# Trowel or knife??



## drywall

*It's all good*

:thumbsup: I have been doing the tapping by hand for over 15 years.I have used trowles and the six inch knife in new york, then i moved to georgia and use only knifes..they are both just as quick.(depends on the operator)never used fancy tools. I do it by hand.


----------



## sidejobs

*Trowel or knife*

I've been taping for 15 years, used a pan and knives for the first year then moved up to a hawk. I would never go back to a pan. I also found the commercial hawks are way too small, I made my own out of an old street sign (cut down to a 15" square) and added a wood handle. Works great and you can really load on the mud. It makes it easy when using your 8”, 10”, 12”, and even a 16” knife.


----------



## AtlanticWBConst

Trained with knives and Hawks in the early 80's
After many years, I don't do much taping now, but I def. can still do it...
One of those things you NEVER lose.

My thoughts:
Seen Trowels used adeptly.
Was on a job a few years back skim-coating 30" flats with a 12" knife (2 non-factory seams) - completely smooth, managed to convert some to 'the knife'.

I've always figured, it's what you were trained on. 

Tho, I am sold on knives. 

To me: Trowels are for plastering, knives are for taping...

Don't shoot me for that. I am entitled to my own humble opinion.


----------



## Kristina

andrewtlocke said:


> To finish:
> 
> 6" knife for finishing corners and angles.
> 
> 12" pan knife for bead
> 
> 12" flat trowel for flats and butts (my butts are 24" wide finished)












In my opinion, having watched pros and my husband (not a pro taper) I'd think that the smaller knives would be easier to control for someone who doesn't know what the hell they are doing.

My husband did some taping here and umm needless to say, the PROS are coming in today to do the job right. :whistling 

He is of the "bigger is better" mindset. Doesn't use a hawk but was using at LEAST a 14" trowel. I have plops of compound all over my floors, dressers, electronics AND it doesn't even look that good. :no: I was going to attempt a small room, with regular old tape (he got the fancy expensive stuff







) but he got the guys in here before I could do it. I was just going to use a 6" knife. More control for my little hands. 

By the end of the today it won't matter, the pros we use have the big trowels and hawks and they actually know how to use them. :clap:


----------



## steve-in-kville

I've been experiementing with various techniques with both knives and trowels.

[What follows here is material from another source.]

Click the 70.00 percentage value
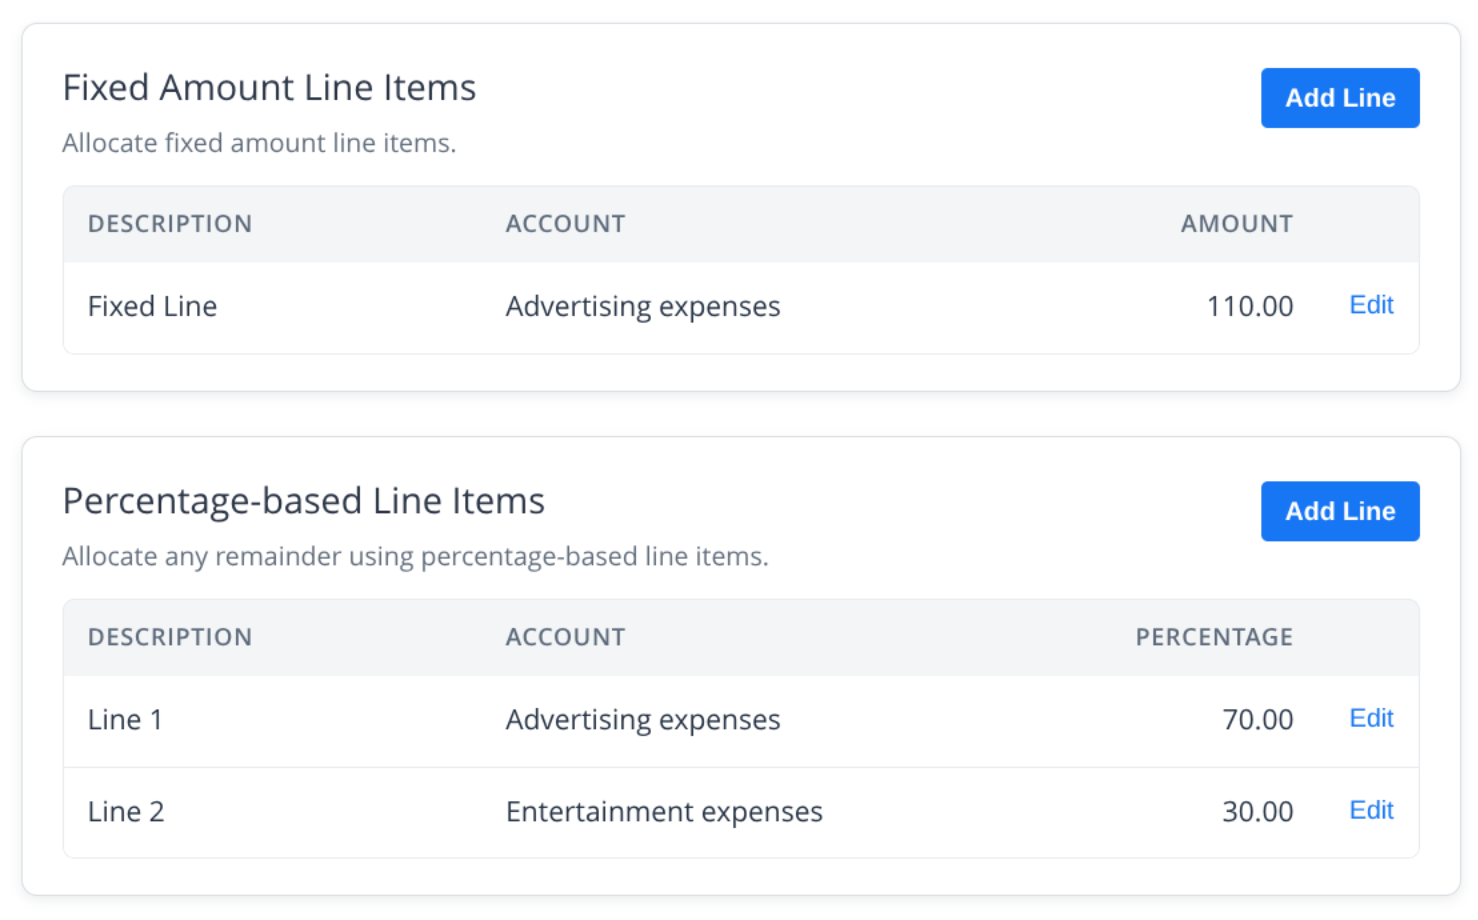Image resolution: width=1478 pixels, height=920 pixels. pos(1257,720)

I've found a system that works pretty slick for me, an prolly no one else...

4" knife for embedding tape, both flats and corners/bead.

6" knife for first coat (corners, bead and tapered seams).

12" trowel thereafter... for everything (yes, it can be done!)

I've come to appreciate the trowels. I have a larger 20" masonry trowel I use to float out pillars or large seams.

steve


----------



## oldrivers

pan and knifes, hawks and trowels just depends on what im doing .

oh and yes the 20 inch trowel is a neccesity.


----------



## oldrivers

"He is of the "bigger is better" mindset. Doesn't use a hawk but was using at LEAST a 14" trowel. I have plops of compound all over my floors, dressers, electronics AND it doesn't even look that good. :no: I was going to attempt a small room, with regular old tape "

we put down rosen paper on all the floors , easy clean up.


----------



## oldrivers

delete.


----------



## steve-in-kville

I did a search on trowels vs. knives and found this thread. Only now do I realize it is almost a year old. 

The subject needed brought up again anyways.

steev


----------



## Mud Master

I can use both very efficiently, but knife & pan is my tool(s) of choice.

My dad however, a unbelievable finisher is very old school and still uses his hawk & trowel for all finishing. Well, he tapes with a 4" knife & pan, than blocks & skims everything else with his hawk & trowel. He taught me how to finish with a hawk & trowel when I was 12, it was not til 9 years later that I learned to use a knife & pan efficiently.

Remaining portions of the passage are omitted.